▸ EXTRACTED RECORDS:

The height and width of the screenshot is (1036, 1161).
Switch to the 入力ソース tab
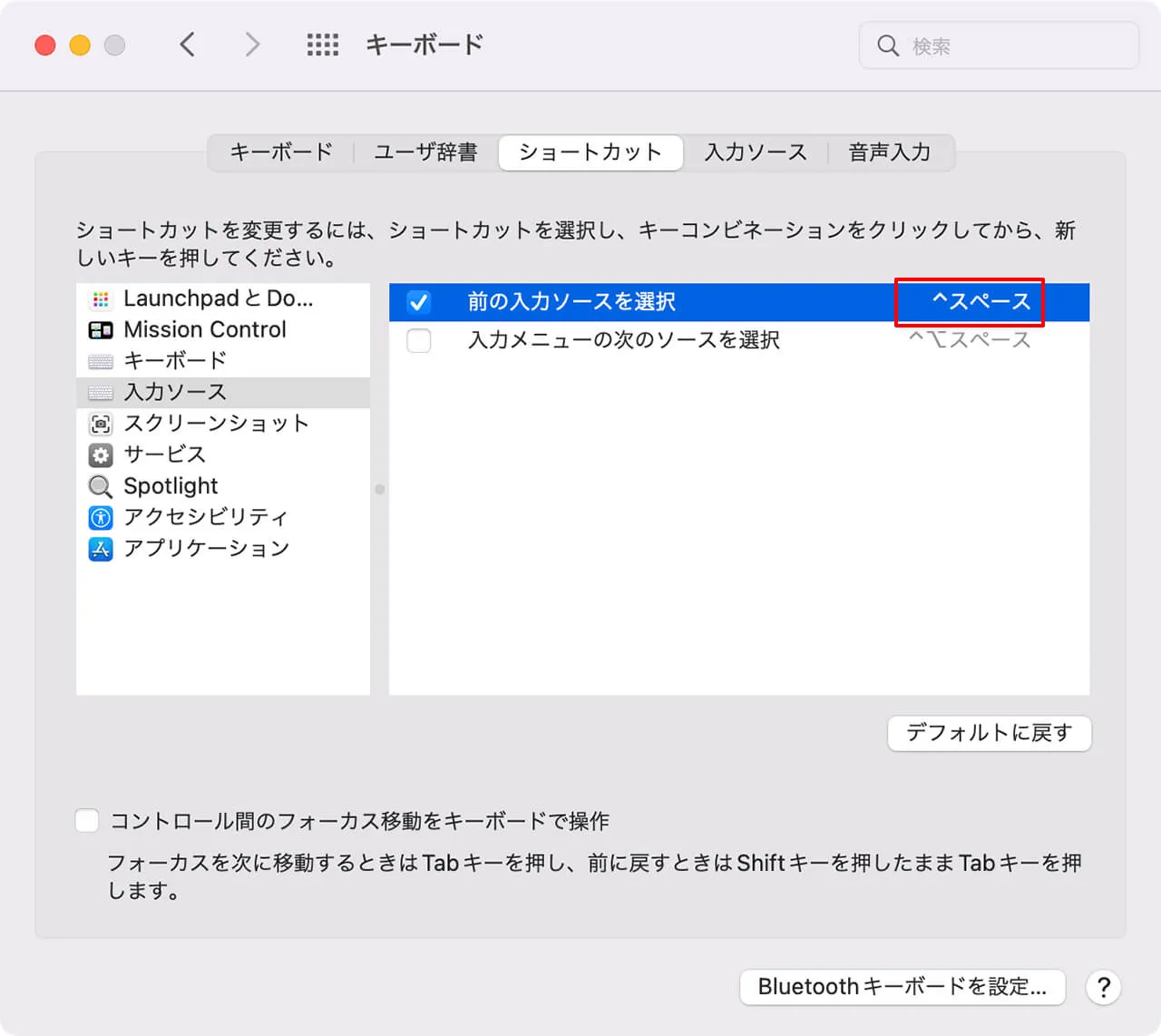(x=756, y=152)
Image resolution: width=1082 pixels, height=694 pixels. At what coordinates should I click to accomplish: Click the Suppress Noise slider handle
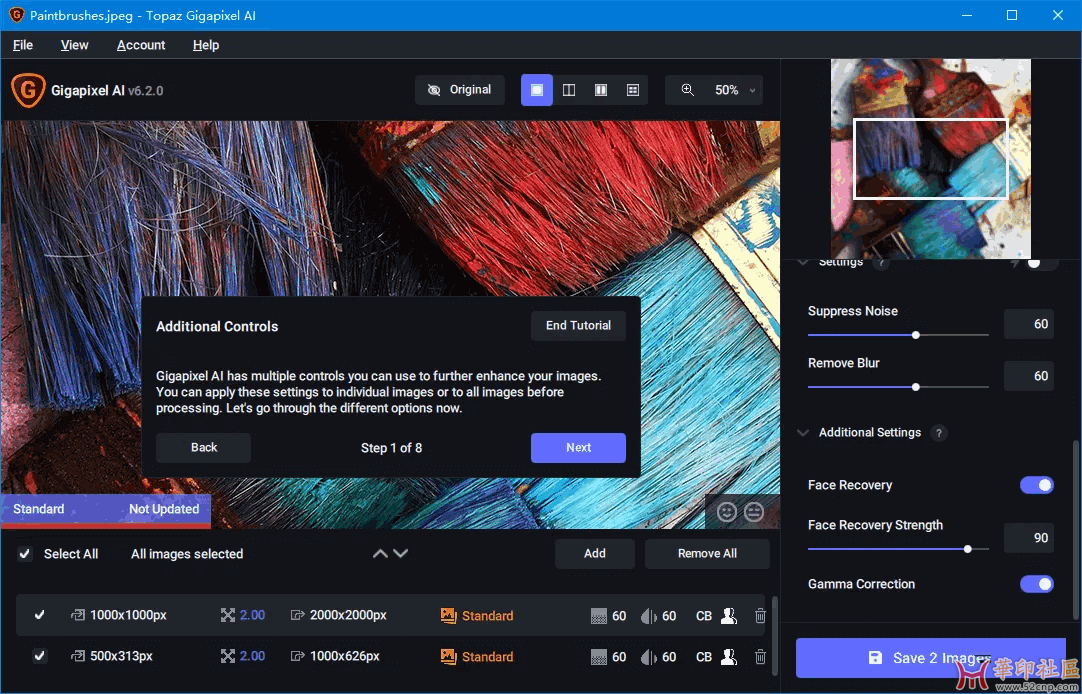[x=916, y=335]
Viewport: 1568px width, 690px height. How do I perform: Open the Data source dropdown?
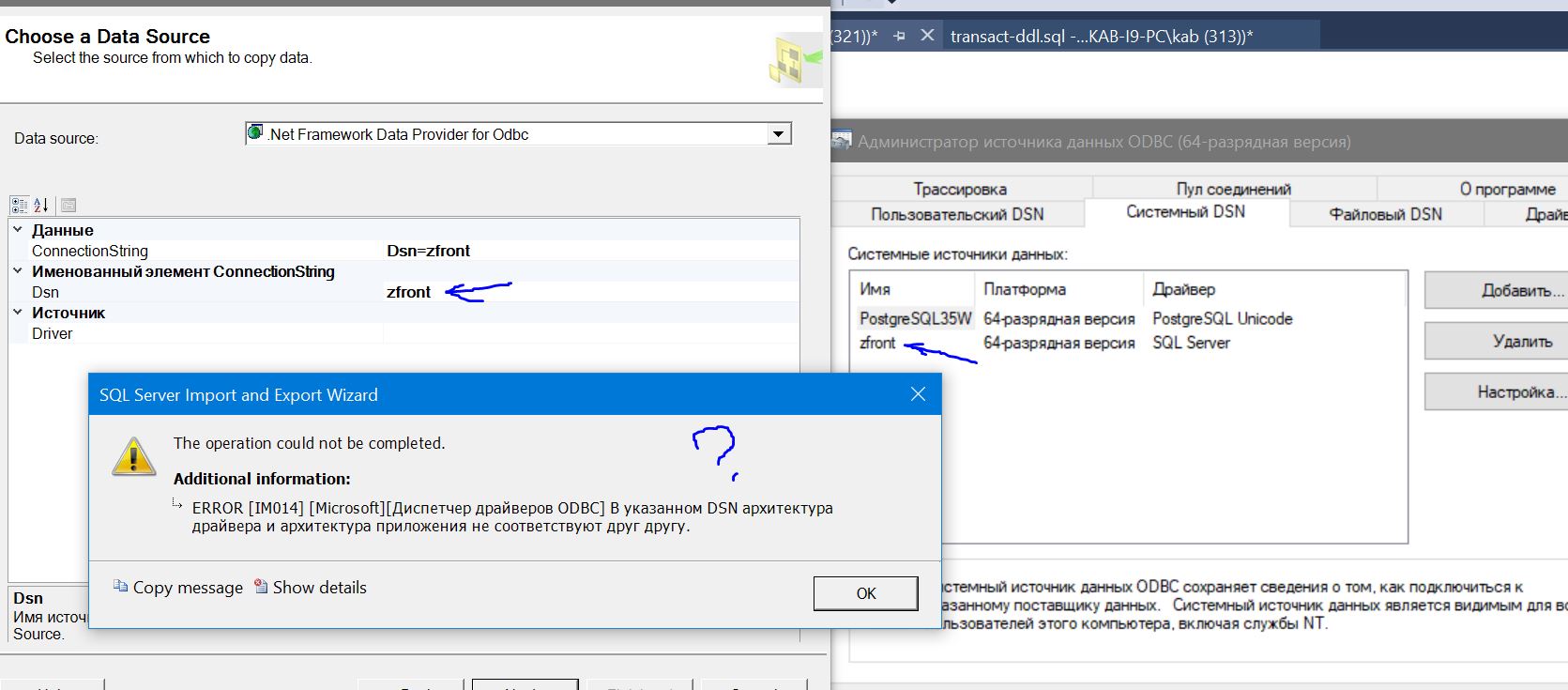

▸ PROBLEM TO SOLVE: Working from the line containing "Image resolution: width=1082" to the last line of the data, retype every line exactly, both ends included, and leave out all pictures.

▸ EXPECTED ANSWER:
Image resolution: width=1082 pixels, height=694 pixels. At what coordinates should I click to accomplish: Click the Suppress Noise slider handle
[x=916, y=335]
Viewport: 1568px width, 690px height. How do I perform: Open the Data source dropdown?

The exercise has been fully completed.